* _Task inputs_:
+ + + + +

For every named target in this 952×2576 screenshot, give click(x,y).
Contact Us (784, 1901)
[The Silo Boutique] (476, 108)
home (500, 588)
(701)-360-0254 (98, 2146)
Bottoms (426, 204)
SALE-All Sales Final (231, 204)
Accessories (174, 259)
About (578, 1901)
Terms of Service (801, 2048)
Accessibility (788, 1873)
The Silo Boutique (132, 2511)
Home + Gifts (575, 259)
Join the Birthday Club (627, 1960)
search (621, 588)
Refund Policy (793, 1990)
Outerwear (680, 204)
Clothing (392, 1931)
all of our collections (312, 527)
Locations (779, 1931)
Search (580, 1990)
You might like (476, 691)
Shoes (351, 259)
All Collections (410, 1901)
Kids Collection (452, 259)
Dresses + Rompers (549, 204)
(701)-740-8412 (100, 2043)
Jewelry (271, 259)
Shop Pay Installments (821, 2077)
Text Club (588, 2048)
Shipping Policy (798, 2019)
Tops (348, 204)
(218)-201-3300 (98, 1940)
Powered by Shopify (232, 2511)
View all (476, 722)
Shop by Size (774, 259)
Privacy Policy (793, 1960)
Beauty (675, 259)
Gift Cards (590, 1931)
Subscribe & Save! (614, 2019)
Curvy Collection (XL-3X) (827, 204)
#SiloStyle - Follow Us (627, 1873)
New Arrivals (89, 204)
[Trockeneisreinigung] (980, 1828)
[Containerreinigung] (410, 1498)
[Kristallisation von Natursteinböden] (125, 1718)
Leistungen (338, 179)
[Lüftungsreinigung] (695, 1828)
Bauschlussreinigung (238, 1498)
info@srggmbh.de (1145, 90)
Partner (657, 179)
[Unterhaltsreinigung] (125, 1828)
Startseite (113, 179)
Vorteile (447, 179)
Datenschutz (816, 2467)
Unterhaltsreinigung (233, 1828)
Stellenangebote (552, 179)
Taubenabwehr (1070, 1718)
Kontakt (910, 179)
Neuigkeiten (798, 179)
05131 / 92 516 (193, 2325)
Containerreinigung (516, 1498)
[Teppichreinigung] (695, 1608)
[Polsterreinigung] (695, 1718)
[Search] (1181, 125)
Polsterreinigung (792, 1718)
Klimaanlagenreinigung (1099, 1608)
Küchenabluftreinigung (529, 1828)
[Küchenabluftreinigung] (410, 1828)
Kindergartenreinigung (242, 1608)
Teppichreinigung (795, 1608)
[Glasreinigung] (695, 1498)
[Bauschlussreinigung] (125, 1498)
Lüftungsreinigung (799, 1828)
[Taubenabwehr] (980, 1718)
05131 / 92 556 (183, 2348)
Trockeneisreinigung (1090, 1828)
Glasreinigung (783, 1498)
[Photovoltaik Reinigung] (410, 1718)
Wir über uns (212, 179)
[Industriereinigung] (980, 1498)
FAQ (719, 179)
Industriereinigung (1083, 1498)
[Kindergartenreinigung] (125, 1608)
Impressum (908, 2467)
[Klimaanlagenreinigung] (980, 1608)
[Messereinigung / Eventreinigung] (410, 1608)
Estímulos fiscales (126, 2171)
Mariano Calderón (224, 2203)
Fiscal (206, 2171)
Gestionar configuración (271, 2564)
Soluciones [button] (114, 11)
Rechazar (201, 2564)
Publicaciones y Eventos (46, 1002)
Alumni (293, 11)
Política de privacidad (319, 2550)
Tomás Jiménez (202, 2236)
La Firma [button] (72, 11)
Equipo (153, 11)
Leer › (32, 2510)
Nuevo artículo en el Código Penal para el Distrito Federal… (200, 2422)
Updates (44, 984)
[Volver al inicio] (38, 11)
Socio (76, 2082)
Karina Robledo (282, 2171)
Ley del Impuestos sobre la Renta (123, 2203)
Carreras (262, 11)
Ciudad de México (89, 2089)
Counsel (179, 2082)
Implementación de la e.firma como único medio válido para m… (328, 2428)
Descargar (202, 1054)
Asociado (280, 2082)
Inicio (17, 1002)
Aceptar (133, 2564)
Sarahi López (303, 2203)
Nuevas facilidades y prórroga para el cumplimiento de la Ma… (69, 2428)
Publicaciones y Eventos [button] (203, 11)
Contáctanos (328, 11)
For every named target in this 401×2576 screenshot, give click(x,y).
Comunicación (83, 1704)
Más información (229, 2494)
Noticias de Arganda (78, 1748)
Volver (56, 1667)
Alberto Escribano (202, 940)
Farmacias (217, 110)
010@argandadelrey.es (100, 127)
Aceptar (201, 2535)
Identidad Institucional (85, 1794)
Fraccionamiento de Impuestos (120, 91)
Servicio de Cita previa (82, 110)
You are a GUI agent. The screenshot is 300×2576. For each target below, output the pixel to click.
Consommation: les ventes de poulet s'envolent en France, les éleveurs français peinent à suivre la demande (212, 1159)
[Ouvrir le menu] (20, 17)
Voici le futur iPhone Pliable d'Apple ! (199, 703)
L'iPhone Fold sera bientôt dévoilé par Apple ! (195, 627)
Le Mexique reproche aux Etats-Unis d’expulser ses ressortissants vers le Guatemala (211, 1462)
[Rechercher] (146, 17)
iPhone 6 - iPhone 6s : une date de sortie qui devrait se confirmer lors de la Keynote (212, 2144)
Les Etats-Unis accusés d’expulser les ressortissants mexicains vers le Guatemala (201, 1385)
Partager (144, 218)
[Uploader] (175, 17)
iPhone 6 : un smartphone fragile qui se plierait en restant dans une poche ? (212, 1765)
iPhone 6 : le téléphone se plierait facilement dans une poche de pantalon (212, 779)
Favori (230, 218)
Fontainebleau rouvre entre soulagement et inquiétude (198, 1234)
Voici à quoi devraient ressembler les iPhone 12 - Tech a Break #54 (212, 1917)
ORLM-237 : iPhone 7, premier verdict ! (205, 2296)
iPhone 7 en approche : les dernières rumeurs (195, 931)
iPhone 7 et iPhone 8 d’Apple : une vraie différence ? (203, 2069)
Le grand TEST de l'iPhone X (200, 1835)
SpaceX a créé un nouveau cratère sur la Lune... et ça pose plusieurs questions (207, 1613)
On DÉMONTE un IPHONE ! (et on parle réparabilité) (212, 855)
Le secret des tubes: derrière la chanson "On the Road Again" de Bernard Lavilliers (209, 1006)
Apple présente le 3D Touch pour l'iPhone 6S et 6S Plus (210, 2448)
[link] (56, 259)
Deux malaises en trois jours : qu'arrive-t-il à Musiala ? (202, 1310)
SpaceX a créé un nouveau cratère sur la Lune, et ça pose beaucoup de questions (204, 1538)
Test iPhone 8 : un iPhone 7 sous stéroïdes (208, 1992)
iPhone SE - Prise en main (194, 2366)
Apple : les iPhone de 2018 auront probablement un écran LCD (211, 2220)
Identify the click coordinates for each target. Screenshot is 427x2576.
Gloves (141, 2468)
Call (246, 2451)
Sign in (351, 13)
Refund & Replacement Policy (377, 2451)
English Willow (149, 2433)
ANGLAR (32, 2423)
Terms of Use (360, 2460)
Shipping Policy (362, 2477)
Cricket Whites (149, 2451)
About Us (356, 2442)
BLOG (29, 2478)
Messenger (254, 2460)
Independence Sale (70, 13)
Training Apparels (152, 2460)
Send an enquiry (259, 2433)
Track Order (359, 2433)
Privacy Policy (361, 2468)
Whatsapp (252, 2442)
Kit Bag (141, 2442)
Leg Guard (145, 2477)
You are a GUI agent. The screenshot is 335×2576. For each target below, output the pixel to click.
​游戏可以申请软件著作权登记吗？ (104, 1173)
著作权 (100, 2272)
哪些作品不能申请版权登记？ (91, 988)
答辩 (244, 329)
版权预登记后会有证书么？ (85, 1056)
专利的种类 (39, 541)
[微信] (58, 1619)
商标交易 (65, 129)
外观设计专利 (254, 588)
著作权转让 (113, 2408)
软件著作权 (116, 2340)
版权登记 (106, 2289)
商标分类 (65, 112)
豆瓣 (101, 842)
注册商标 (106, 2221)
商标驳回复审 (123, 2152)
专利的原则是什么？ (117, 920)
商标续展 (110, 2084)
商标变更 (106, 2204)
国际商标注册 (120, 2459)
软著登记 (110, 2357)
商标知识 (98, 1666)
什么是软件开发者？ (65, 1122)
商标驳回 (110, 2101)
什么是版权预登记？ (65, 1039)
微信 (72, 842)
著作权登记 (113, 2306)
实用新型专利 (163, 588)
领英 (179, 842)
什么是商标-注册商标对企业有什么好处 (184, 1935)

+ + + + +

* _Requirement_: Would you set down, word for word, the lines from the opening of the entries above through the line with "Accessories (174, 259)", both included, and no others?

* _Expected answer_:
For every named target in this 952×2576 screenshot, give click(x,y).
Contact Us (784, 1901)
[The Silo Boutique] (476, 108)
home (500, 588)
(701)-360-0254 (98, 2146)
Bottoms (426, 204)
SALE-All Sales Final (231, 204)
Accessories (174, 259)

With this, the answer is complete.